▶ **The data**
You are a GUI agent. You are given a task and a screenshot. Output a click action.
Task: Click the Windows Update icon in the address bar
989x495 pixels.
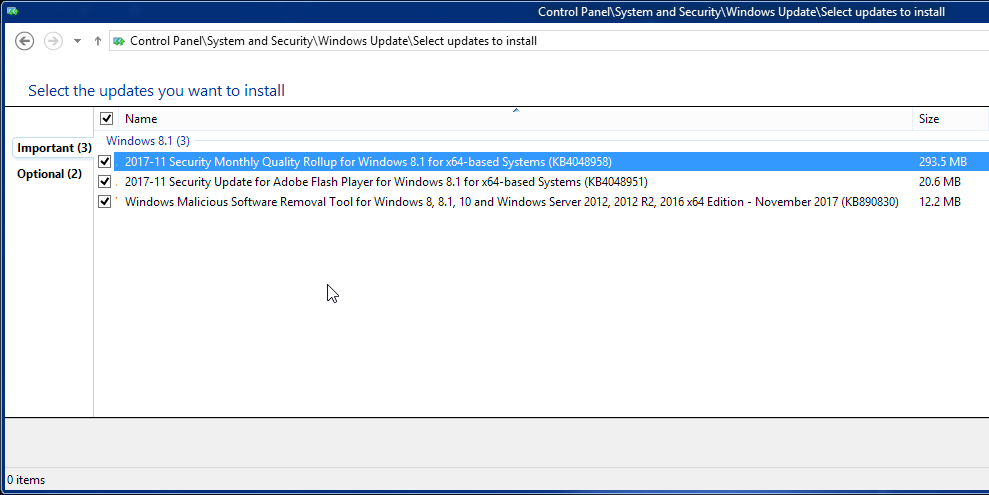pyautogui.click(x=119, y=41)

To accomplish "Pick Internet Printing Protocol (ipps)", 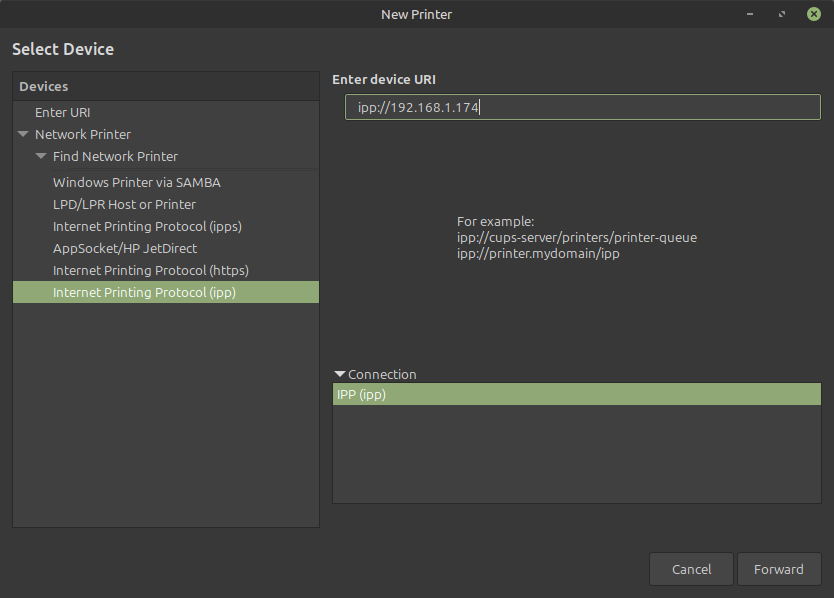I will pos(147,226).
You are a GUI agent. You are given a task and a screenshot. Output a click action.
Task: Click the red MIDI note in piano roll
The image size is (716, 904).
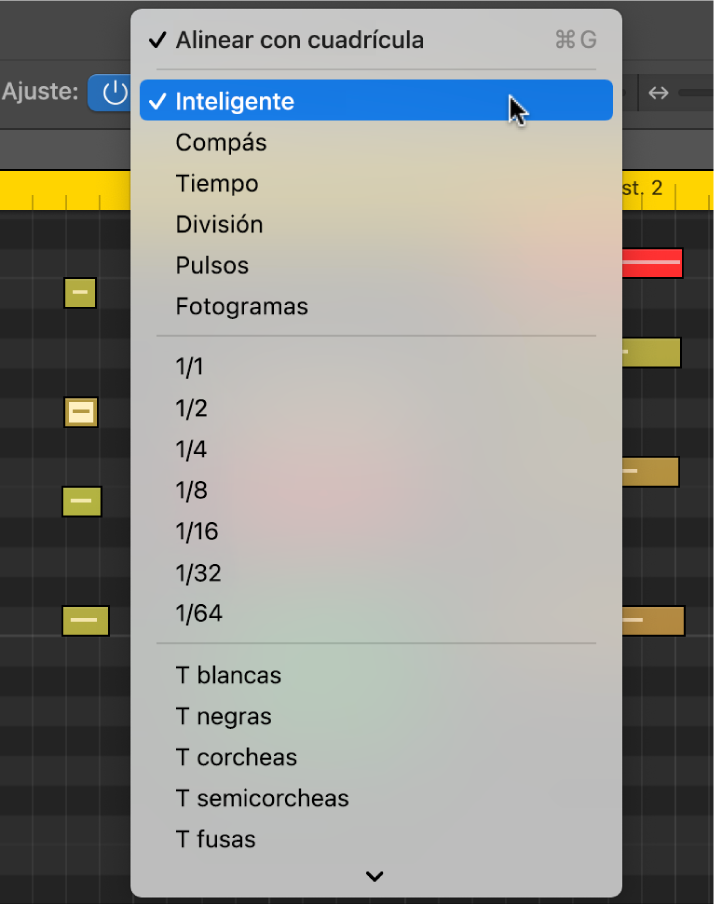click(x=652, y=263)
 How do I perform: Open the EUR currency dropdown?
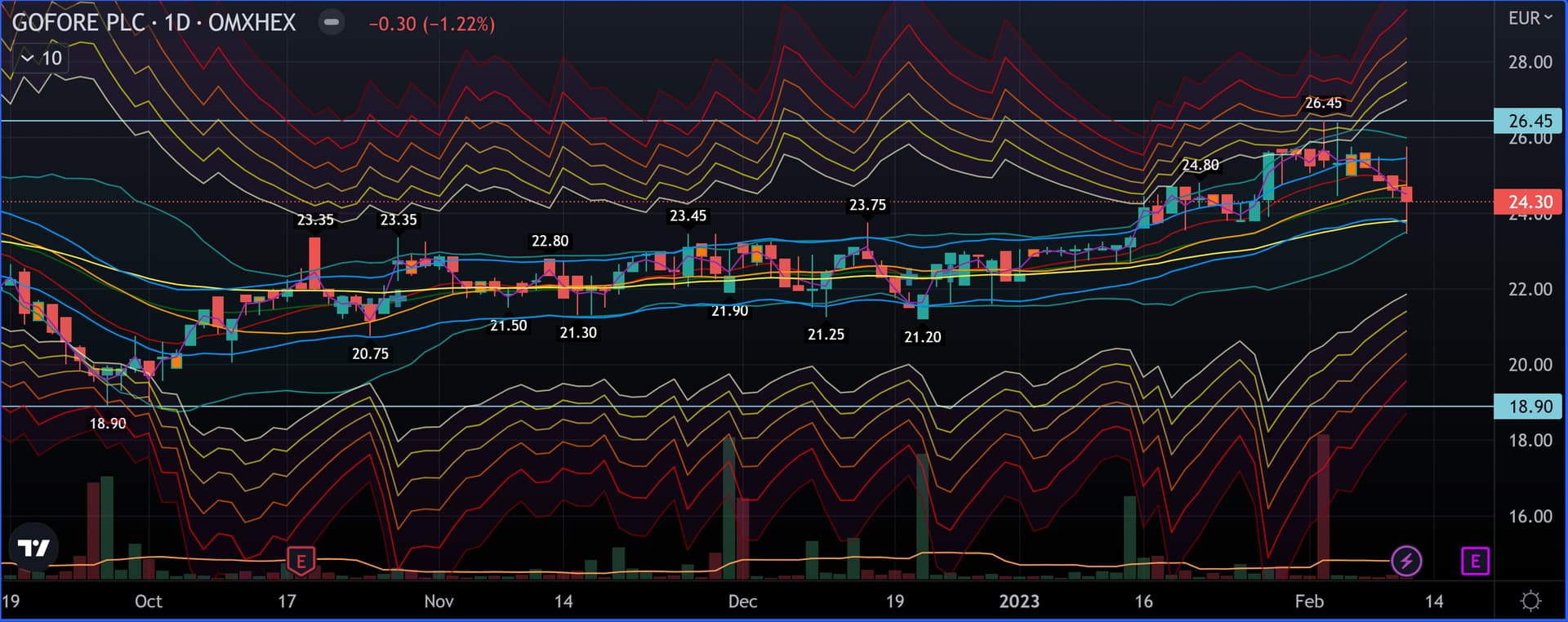(x=1530, y=18)
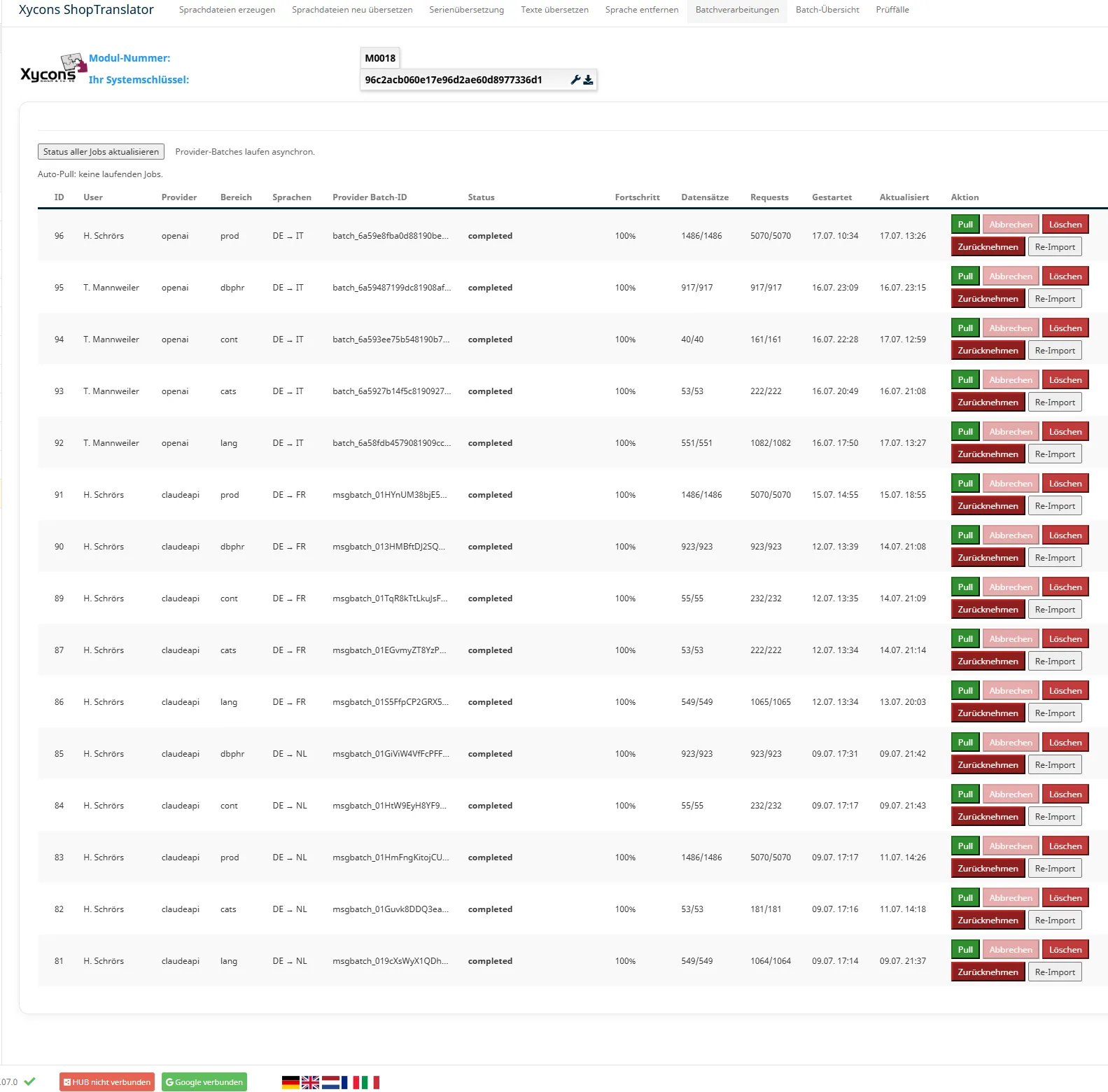Click the download icon next to the system key
This screenshot has height=1092, width=1108.
click(588, 80)
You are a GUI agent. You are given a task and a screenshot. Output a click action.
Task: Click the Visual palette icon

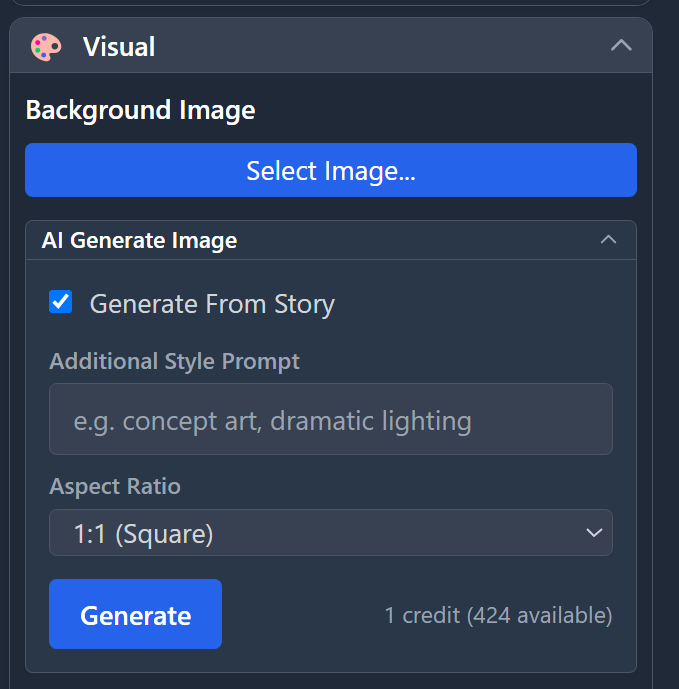46,46
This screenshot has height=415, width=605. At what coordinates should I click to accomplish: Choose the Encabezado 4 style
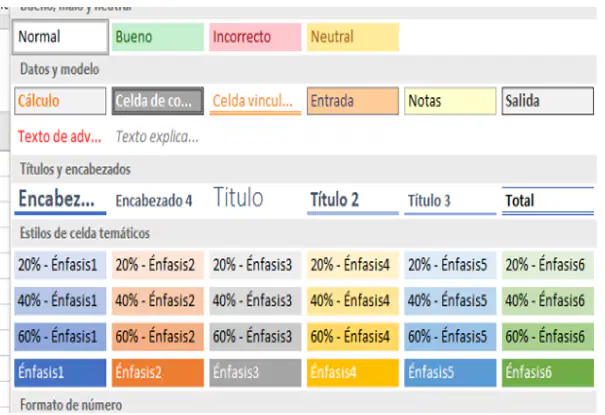[x=158, y=201]
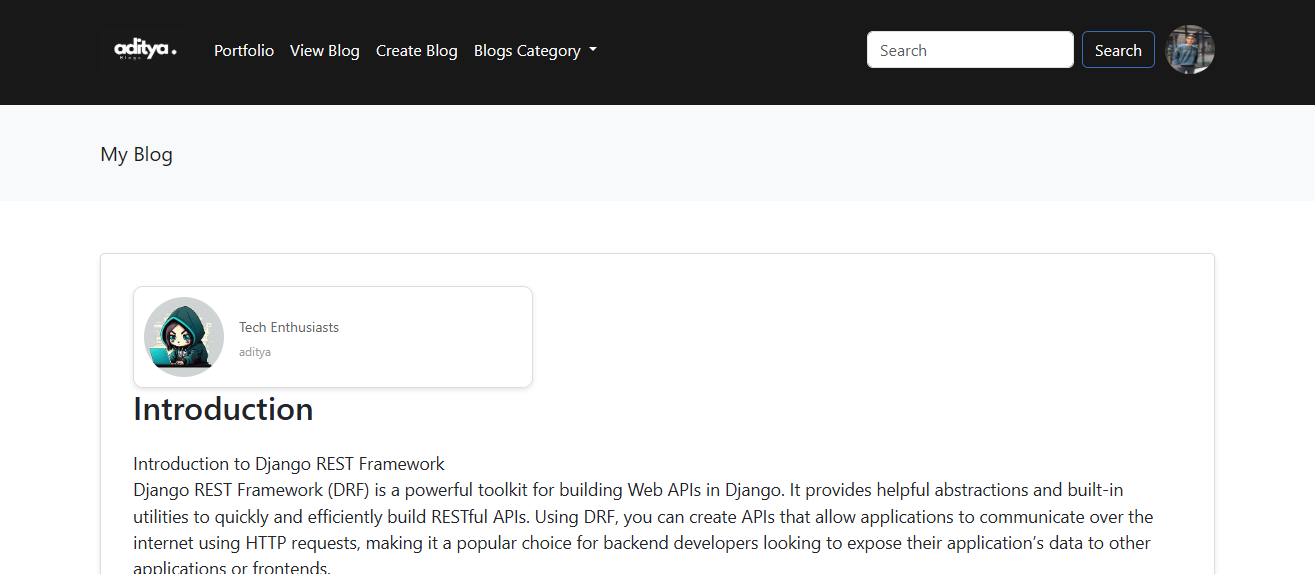Click the author name aditya in the card
The height and width of the screenshot is (574, 1315).
(255, 352)
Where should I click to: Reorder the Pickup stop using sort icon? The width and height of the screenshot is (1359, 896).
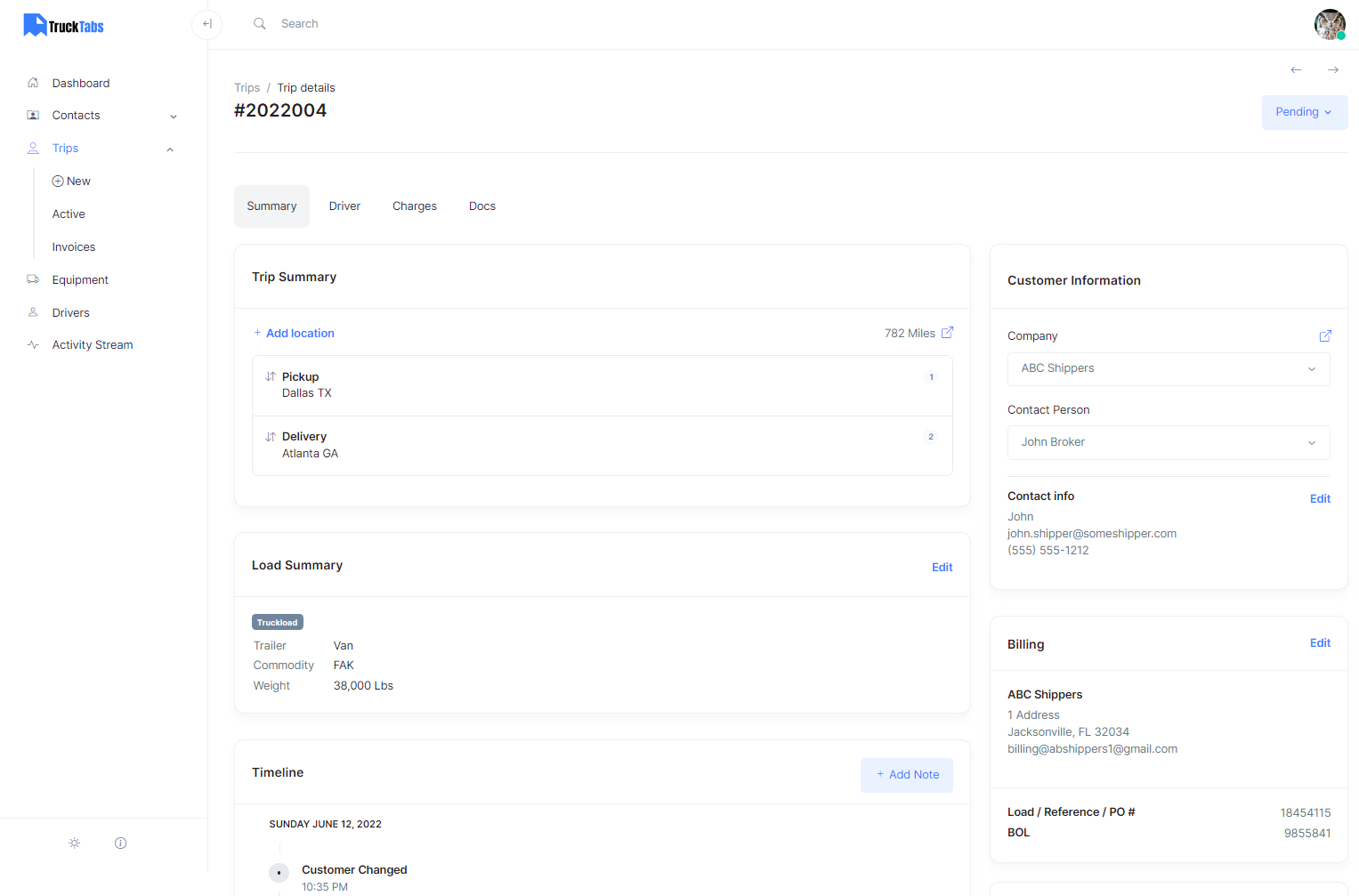tap(271, 377)
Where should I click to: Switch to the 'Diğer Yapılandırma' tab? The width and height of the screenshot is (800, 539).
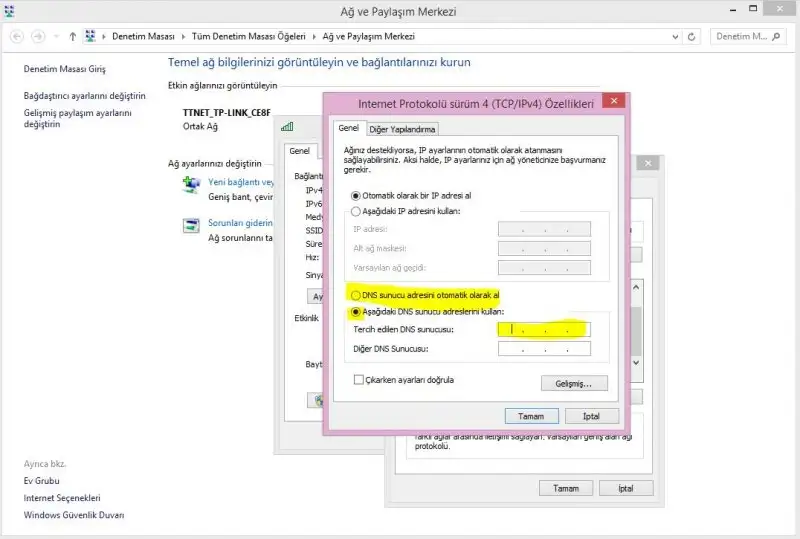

▶ **Activity**
Nothing but the lines from the one containing "Task: Click the Visual palette icon" through the last line of the records should appear in the copy, exactly as written and without pictures.

▶ **Answer box**
Task: Click the Visual palette icon

46,46
This screenshot has height=415, width=605. At what coordinates should I click to accomplish: Choose the Encabezado 4 style
[x=158, y=201]
Click the author name aditya in the card
The height and width of the screenshot is (574, 1315).
(255, 352)
Where should I click to: Reorder the Pickup stop using sort icon? The width and height of the screenshot is (1359, 896).
tap(271, 377)
Where should I click to: Switch to the 'Diğer Yapılandırma' tab? The width and height of the screenshot is (800, 539).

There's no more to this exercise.